Amelia and I were proud of our abilities navigating Japan. She had a hot spot and I had a working GPS. She spoke Japanese and I am experienced with train systems. So we had it made.
Except when we didn’t, but we submit that our mistakes were of an upscale variety. We didn’t get on the wrong train; we mistook a 7 for a 1 and got off at the wrong station. We didn’t fail to book accommodation; we decided to be spontaneous and carefree and the flea pit we wound up sleeping in proved a delightful adventure. Plus we avoided bedbugs. We didn’t misread a bus schedule; we spent two hours enjoying the mountain views of Minakami before scheduling a taxi ride.
Perhaps the best mistake was on our return. We flew Tokyo to Atlanta, and then Atlanta to Baltimore. Most of our fellow travelers from the East left in Atlanta.

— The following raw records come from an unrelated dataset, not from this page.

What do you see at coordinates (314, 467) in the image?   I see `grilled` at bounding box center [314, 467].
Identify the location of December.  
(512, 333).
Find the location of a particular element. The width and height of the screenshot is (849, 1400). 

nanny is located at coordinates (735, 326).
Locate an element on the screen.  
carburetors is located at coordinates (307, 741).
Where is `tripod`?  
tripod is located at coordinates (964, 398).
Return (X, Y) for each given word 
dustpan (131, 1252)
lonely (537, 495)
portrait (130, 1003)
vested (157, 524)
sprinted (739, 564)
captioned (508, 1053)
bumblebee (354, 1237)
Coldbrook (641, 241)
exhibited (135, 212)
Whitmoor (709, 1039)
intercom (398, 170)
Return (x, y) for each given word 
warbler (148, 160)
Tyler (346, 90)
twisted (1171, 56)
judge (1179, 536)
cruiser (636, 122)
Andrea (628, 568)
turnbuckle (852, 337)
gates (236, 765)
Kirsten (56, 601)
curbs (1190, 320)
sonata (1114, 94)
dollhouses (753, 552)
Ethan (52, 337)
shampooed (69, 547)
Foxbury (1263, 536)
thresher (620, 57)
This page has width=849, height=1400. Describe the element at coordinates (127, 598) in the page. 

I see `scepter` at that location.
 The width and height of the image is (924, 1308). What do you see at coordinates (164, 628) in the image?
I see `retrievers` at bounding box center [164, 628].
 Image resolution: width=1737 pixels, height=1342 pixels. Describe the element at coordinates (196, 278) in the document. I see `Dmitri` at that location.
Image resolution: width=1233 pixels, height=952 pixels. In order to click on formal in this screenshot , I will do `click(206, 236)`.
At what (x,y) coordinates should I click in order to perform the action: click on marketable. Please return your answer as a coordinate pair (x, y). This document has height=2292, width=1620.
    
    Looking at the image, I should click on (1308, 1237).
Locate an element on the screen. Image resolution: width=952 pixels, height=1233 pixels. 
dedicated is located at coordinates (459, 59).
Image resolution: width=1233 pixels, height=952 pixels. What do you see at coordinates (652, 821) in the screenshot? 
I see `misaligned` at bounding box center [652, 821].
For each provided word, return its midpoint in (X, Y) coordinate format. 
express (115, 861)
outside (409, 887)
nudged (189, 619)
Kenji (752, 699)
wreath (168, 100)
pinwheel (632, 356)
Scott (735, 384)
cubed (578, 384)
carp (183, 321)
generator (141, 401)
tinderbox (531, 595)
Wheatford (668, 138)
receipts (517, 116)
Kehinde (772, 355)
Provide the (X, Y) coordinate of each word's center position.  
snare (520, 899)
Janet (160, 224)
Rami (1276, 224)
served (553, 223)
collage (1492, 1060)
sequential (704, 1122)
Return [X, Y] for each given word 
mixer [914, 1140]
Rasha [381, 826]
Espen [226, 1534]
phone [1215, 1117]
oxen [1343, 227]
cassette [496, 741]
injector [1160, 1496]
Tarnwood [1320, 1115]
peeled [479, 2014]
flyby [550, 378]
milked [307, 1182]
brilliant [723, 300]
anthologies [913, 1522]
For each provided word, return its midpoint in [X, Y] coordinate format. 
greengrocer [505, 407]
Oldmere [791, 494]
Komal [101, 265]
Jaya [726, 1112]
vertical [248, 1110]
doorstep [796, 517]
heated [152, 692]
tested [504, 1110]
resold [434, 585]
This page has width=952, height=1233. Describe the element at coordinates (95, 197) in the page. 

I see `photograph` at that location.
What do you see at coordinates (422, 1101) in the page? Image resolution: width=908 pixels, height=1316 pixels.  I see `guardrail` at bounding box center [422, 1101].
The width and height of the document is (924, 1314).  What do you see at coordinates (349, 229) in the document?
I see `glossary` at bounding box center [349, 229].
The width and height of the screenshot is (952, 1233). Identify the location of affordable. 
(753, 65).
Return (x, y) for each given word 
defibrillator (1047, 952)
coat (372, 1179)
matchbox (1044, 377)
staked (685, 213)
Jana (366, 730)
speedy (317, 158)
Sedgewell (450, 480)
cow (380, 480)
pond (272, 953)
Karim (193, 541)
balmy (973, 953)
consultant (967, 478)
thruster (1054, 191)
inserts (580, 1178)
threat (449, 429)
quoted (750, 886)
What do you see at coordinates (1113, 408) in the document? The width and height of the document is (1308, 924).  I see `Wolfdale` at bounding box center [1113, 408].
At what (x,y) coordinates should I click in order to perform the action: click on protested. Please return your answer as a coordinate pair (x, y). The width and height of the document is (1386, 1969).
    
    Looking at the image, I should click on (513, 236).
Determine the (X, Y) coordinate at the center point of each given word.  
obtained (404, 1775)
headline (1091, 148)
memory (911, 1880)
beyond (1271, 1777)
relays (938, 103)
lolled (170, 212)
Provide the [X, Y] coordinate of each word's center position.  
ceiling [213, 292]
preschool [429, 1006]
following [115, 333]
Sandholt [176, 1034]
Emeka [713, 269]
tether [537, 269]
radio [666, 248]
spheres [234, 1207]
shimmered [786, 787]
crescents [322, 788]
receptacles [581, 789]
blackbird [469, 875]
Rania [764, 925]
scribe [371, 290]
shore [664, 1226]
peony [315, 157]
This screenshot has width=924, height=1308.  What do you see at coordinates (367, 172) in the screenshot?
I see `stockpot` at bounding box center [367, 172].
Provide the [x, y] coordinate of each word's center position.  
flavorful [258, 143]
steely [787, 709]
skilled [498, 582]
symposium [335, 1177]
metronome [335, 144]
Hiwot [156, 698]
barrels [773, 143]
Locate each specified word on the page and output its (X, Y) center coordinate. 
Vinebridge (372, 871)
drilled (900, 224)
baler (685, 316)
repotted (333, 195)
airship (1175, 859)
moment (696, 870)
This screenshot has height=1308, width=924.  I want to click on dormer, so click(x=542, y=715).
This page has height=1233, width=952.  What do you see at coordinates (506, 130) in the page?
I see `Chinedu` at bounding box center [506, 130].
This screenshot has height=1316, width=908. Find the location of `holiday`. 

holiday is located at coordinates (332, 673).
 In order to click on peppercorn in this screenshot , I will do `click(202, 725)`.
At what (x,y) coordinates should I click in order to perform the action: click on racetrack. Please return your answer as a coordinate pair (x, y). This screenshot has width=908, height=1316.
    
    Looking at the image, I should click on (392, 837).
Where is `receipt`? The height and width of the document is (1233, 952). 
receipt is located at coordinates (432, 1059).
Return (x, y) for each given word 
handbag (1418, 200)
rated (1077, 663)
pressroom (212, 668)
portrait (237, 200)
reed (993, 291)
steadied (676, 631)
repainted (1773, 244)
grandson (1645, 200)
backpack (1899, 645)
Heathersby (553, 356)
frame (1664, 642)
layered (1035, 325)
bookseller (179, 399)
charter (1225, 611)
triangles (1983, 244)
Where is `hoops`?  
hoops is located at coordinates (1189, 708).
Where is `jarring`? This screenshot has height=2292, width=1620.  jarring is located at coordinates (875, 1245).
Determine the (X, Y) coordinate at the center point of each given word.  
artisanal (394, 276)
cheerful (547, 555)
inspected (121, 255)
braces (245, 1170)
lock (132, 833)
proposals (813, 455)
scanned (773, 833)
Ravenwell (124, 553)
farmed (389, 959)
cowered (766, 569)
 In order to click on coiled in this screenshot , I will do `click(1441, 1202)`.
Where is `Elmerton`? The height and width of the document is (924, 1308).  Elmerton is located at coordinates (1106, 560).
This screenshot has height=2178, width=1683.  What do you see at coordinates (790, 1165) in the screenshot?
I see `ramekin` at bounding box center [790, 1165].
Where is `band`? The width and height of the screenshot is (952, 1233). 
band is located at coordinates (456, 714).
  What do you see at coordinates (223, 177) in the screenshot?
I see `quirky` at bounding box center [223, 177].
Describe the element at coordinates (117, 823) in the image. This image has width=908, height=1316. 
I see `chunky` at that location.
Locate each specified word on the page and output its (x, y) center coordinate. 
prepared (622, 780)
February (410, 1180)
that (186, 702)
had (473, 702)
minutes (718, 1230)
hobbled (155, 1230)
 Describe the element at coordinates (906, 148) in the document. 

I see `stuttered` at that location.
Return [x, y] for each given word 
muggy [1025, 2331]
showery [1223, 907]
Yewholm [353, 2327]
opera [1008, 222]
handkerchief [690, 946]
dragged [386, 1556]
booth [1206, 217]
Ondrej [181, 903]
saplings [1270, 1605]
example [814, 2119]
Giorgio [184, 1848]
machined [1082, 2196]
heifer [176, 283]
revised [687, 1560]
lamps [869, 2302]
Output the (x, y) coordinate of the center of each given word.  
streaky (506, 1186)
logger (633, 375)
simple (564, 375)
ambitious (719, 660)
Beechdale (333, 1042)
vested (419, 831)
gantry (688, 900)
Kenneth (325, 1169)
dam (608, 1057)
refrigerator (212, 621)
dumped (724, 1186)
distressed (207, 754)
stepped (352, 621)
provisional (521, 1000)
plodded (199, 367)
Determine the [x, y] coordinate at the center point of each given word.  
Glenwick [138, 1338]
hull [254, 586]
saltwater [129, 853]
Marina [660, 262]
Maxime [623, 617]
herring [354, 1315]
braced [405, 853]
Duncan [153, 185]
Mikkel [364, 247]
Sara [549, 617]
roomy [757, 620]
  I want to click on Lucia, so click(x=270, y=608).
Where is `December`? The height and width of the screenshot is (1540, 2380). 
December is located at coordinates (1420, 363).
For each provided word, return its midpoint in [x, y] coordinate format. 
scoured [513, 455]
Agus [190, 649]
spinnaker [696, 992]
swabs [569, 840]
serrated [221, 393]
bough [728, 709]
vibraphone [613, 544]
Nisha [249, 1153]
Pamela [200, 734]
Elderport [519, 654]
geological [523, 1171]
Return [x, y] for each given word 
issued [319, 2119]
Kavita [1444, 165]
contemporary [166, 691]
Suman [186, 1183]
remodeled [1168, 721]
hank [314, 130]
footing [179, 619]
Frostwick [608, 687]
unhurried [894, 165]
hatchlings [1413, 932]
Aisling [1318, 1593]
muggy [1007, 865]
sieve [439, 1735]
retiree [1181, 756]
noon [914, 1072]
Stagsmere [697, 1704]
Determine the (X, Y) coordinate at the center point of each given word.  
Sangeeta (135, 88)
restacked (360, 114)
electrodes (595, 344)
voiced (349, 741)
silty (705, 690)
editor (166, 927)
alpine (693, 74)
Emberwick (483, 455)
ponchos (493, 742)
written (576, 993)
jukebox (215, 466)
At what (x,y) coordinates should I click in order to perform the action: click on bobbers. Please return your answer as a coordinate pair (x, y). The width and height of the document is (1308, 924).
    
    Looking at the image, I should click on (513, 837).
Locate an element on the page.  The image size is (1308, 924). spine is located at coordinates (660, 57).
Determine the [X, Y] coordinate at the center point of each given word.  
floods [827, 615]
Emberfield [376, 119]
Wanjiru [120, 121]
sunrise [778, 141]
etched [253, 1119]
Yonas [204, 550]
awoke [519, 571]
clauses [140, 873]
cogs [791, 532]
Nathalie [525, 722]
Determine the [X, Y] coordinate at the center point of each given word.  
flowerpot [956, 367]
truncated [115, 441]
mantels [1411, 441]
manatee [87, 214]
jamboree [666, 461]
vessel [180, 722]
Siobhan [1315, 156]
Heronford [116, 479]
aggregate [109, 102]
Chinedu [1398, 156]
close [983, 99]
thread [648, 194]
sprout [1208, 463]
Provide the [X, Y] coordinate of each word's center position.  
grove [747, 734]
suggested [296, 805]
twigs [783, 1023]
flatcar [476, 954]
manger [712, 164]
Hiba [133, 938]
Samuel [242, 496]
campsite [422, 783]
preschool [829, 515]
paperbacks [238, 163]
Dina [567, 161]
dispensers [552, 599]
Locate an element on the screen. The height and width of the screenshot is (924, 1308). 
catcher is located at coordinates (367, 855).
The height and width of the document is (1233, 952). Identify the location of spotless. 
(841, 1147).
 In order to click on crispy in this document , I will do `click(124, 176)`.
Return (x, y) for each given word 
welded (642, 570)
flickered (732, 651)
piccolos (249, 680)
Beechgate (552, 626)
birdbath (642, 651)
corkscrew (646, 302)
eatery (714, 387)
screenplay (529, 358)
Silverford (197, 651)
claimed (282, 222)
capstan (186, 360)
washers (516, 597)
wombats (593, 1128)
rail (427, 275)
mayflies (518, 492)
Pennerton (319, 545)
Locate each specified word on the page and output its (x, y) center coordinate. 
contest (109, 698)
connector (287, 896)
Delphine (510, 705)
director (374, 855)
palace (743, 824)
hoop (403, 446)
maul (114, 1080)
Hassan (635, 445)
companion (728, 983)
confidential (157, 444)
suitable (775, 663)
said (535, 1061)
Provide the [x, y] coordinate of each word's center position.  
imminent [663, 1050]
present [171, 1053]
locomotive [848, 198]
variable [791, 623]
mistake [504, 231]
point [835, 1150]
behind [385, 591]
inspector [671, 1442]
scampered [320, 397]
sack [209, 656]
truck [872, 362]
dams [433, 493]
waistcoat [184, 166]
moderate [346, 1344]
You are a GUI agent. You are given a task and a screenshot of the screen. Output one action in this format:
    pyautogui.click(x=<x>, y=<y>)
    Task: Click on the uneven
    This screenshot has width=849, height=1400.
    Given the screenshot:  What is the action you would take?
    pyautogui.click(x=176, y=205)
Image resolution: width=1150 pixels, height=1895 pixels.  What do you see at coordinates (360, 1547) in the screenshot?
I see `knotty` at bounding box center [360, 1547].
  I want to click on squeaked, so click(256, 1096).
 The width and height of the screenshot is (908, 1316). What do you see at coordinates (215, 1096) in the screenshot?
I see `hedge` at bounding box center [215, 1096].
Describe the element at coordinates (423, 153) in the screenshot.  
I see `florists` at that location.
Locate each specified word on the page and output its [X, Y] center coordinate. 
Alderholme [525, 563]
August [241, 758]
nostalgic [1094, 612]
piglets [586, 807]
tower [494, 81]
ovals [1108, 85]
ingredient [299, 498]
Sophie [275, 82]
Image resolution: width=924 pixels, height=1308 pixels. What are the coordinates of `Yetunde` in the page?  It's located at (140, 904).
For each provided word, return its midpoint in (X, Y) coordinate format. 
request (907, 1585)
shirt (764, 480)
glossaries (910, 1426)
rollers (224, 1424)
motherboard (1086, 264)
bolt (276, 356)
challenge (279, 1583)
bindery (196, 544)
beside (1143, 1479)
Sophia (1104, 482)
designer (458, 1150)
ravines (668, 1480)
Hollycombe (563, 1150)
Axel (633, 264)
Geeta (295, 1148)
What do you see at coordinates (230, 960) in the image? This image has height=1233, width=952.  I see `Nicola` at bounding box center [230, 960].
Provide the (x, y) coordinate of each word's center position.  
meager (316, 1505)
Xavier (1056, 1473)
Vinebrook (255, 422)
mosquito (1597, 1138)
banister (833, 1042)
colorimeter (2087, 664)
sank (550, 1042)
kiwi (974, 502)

Having delighted my heart and solved a logistical problem by buying a Woodstock and Snoopy suitcase in Tokyo, I had also proved to everyone that I would never grow up. Woodstock has been my favorite cartoon character since age 8, and as I told Amelia, I might even kill for the chance to own a Woodstock suitcase.
Which might prove necessary, Amelia said when we tried to get into the character store at the main Tokyo airport train station. Cute culture is everywhere in Tokyo. Character stores specialize in Pokemon, a cute cat company called Mofusand (I fell in love and went broke) assorted superhero collectives, and yes, Peanuts. And they are equally attractive to tourists and locals. We couldn’t even pass through the hallway outside, stuffed with people. We fled, but that night I found a Peanuts carry-on at the big department store near our hostel. Best souvenir ever, and no one stateside would own one like it, Amelia and I agreed. Well, except those 400 people in the hallway outside the character store, but they were probably going for Pokemons.
You know what’s coming, right? We got off last in Baltimore because we were cattle call passengers in Zone 8. We hadn’t paid for checked bags but I took advantage of the free offer staff usually make at the last minute to let Snoopy and Woodstock ride in the hold. When they came off the conveyor belt in the first round of cases, they proudly sported a “Delta Priority” sticker, which I assumed was because of the last-minute checking of the bag.
Nope: some guy in first class had a case exactly like mine. To be fair, it was 11pm and had been Wednesday for 32 hours, so cut us a little slack, eh?
When we reached our hotel, Amelia found a message on her phone commanding us to return and exchange cases. On the way back to the airport (fortunately just a few miles away) we discussed what sort of professional traveler businessman in first class would have a Snoopy and Woodstock bag. But we couldn’t be too judgmental, Amelia pointed out, because, you know, I had one.
The exchange was made without anyone coming to blows. When the United employee suggested to me that I had not looked carefully enough, I looked at her very carefully indeed, then smiled (it might have been more teeth baring) and said “Goodnight.” Japan can teach one a lot about polite aggression.
I never met the guy who owned the case just like mine, but did see one tall, thin Japanese man with a dignified ponytail sitting in a sad little slump outside the office where the exchange took place. It seemed best not to engage.
See? We only made upper class mistakes.